Las razones de fondo, sin embargo, son las grandes reformas sociales producidas en América Latina, como nunca en nuestra existencia como repúblicas. Hablaremos solamente de dos. La primera es el espacio de autonomía logrado frente a los Estados Unidos. Ello permite el desarrollo soberano de mecanismos de integración propios como Unasur y Celac, que nos dan quizás si la única posibilidad de integración ventajosa como bloque regional a la dinámica planetaria.  La segunda es la extraordinaria profundización de la democracia. Ya no estamos a fines de la década de 1950, cuando para hacer cambios de fondo se necesitaba el asalto al poder y el partido único como ocurrió con la revolución cubana. Tampoco en la década de 1970, cuando todavía en plena guerra fría, Salvador Allende se atrevió a ganar una elección para construir el socialismo en democracia y pagó la osadía con su vida y la de miles de sus compatriotas. Hoy se producen grandes transformaciones sociales con elecciones sucesivas, innegable competencia política y nuevos mecanismos de participación.
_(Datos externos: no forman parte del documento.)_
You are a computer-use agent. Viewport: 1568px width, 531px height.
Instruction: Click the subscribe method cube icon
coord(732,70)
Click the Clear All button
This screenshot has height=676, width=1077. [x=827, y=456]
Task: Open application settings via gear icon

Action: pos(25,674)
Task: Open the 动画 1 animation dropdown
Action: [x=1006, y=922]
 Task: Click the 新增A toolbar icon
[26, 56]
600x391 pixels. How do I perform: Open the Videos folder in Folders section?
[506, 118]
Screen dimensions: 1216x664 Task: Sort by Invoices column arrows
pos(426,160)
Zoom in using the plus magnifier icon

Es más, el punto de la confrontación es lo que antes faltaba en nuestros países: los derechos sociales y culturales para las mayorías. La izquierda los afirma y la derecha los niega. El resultado es que se ha trasladado poder a los ciudadanos que nunca lo tuvieron, se ha desarrollado un sujeto popular movilizado y se ha repolitizado la sociedad. Podrán golpear a los gobiernos pero les va a ser muy difícil extirpar del pueblo la nueva identidad conquistada.
 
Al revés de lo que nos quieren hacer creer se pone sobre la mesa la existencia de diferentes intereses sociales que entienden la democracia de manera distinta. Las mayorías que ganan y vuelven a ganar y, por lo tanto, que quieren llevar adelante la voluntad mayoritaria, y las minorías que pretenden, no solo obtener respeto, indispensable en cualquier democracia, sino continuar –como siempre ha ocurrido- con su poder de veto sobre la decisión de las mayorías.
 
Lo malo y lo feo de esta situación es la postura violentista de cierta derecha latinoamericana que ha infectado al Perú. La última resolución de la Comisión de Relaciones Exteriores del Congreso peruano sobre Venezuela, con la adhesión de 57 representantes, niega los caminos democráticos en los que insiste Unasur y a los que se aúna la OEA para solucionar la polarización en la que se encuentra dicho país e insiste en la barbarie. Nos encontramos con los papeles cambiados, al menos formalmente, frente a lo que ocurría cincuenta años atrás. Hoy la derecha está por la violencia y la izquierda por la democracia.
 
Sin embargo, desde todas las tiendas políticas debemos insistir en el diálogo. Como dice el ex Presidente uruguayo José “Pepe” Mujica, cualquier salida autoritaria, de izquierda o de derecha, sería muy negativa para el proceso latinoamericano. Esta es la única manera en que los nuevos sujetos populares, llámense chavismo en Venezuela, peronismo renovado en la Argentina o Partido de los Trabajadores en el Brasil, a la par que varios otros en el gobierno y la oposición, sean el eje de la construcción de sociedades democráticas en sus países que le den un futuro a nuestra América Latina.